→ Task list
1: Reproduce the passage in the Dean Gaymon shooting post from "Afterward, the attorney" up to and including "take several weeks.".
2: In the Dean Gaymon shooting post, who is named as the attorney general's spokesman?
3: Write the next part of the Dean Gaymon shooting post, continuing after its final sentence.

── Exercise text

Alex Blaze

State will not investigate police shooting of man in cruising area

Filed By Alex Blaze | July 30, 2010 12:30 PM | comments

Filed in: Politics
Tags: essex county, murder, New Jersey, police, prosecutor

Last week I posted on the fatal police shooting of Dean Gaymon and said that the orgs working dean-gaymon.jpgon that were asking for a federal investigation. Shortly after Bill Dobbs emailed to correct me - they were asking for the New Jersey attorney general to investigate.

Well, the state attorney general said no:

After meeting with her top officials today afternoon, Dow concluded there was "no indication of a conflict with the Essex County Prosecutor's Office handling this case fairly and impartially," said her spokesman, Paul Loriquet. "That was never called into question."

Afterward, the attorney general called the Acting Essex County Prosecutor Robert Laurino to discuss the decision. The prosecutor's office will present its investigation to a grand jury, which will take several weeks.

────
── Dataset excerpt

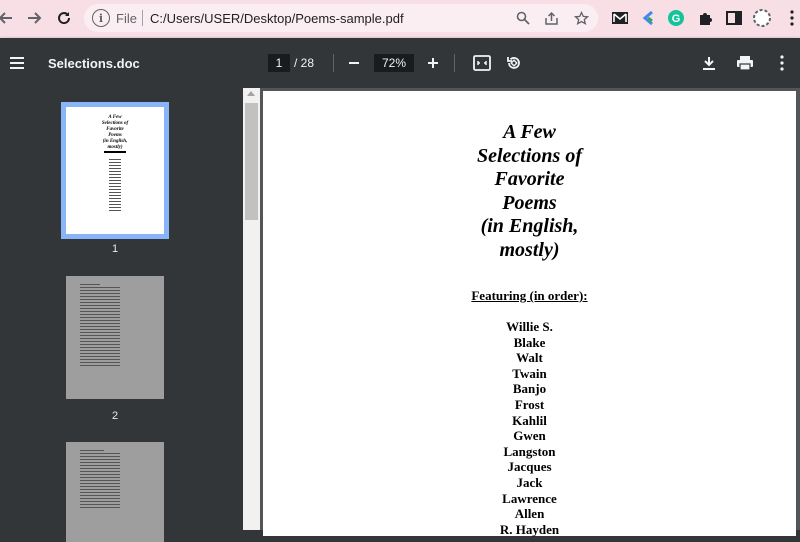 The width and height of the screenshot is (800, 542). Describe the element at coordinates (620, 18) in the screenshot. I see `gmail-extension-icon` at that location.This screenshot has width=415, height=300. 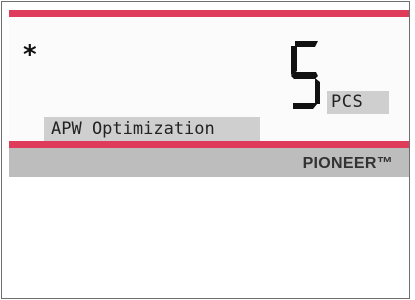 I want to click on unit-label-box: PCS, so click(x=358, y=102).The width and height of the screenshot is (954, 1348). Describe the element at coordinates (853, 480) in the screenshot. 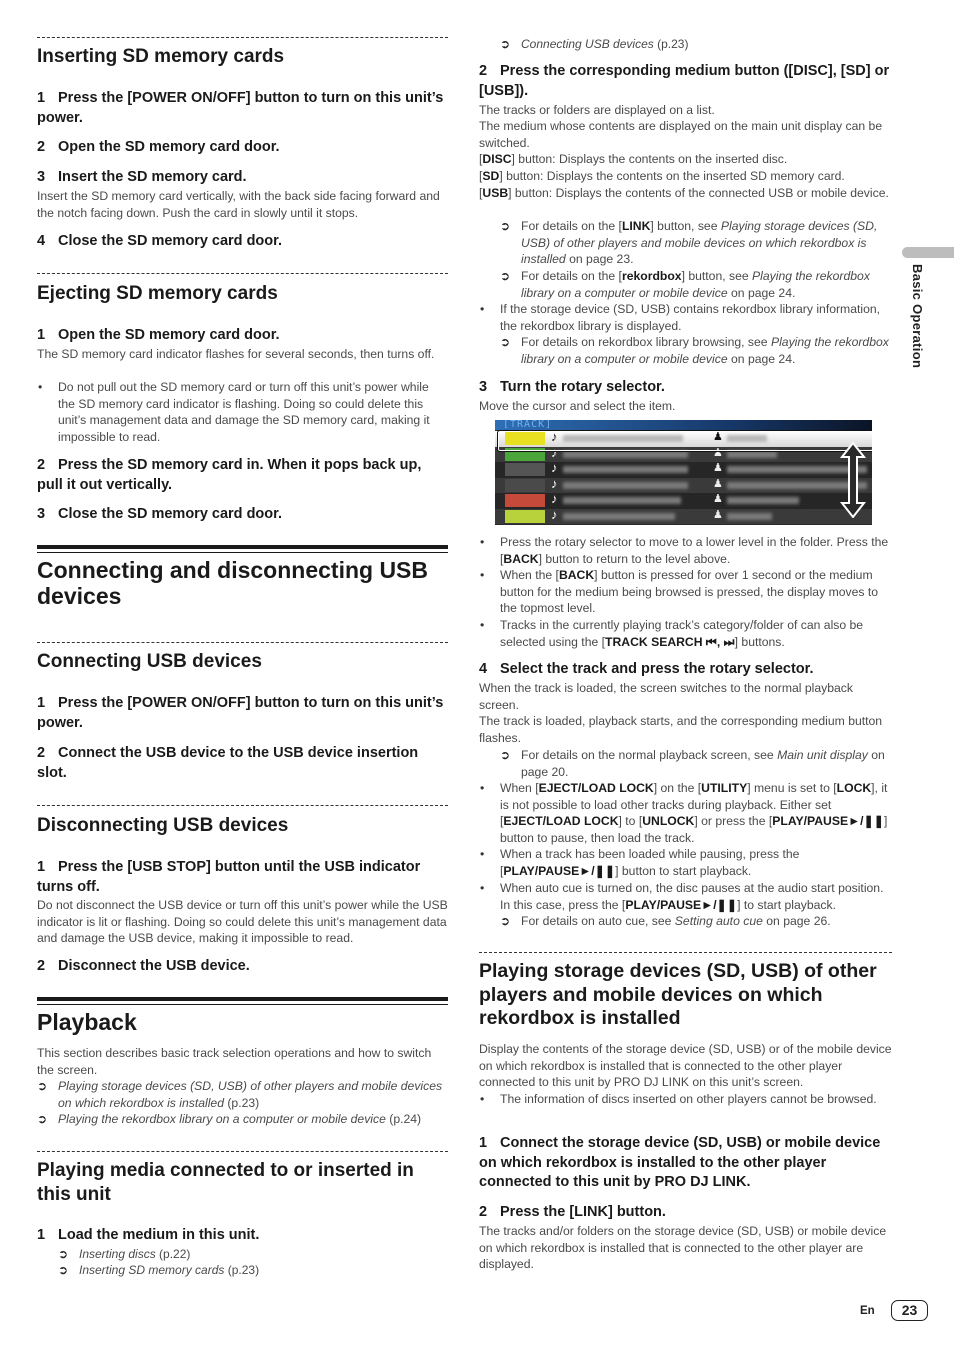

────

→ Response list
1:
Afterward, the attorney general called the Acting Essex County Prosecutor Robert Laurino to discuss the decision. The prosecutor's office will present its investigation to a grand jury, which will take several weeks.

2: Paul Loriquet

3:
Considering the county prosecutor was already acting like the police department's defense attorney last week when the shooting happened, hiding the name of the officer (which was later leaked) and accepted the officer's incredibly suspicious version of the facts before an investigation was conducted, I really doubt that they'll handle the case "impartially." Consider the prosecutor talking to the press:

"The plainclothes officer was bending down to retrieve his handcuffs," [Acting Essex County Prosecutor Robert] Laurino said, "when he was approached by Mr. Gaymon, who was engaged in a sexual act at the time." Words were exchanged that the prosecutor said "would lead one to believe that" Mr. Gaymon was propositioning the officer.

"The officer pulled out his badge, identified himself as a police officer and informed Mr. Gaymon that he was under arrest," Mr. Laurino said. Then, he said, Mr. Gaymon shoved the officer to the ground and ran, ignored the officer's demands to stop, and repeatedly threatened to kill the officer if he approached. The officer cornered Mr. Gaymon beside a pond and tried to handcuff him, Mr. Laurino said, but again Mr. Gaymon resisted.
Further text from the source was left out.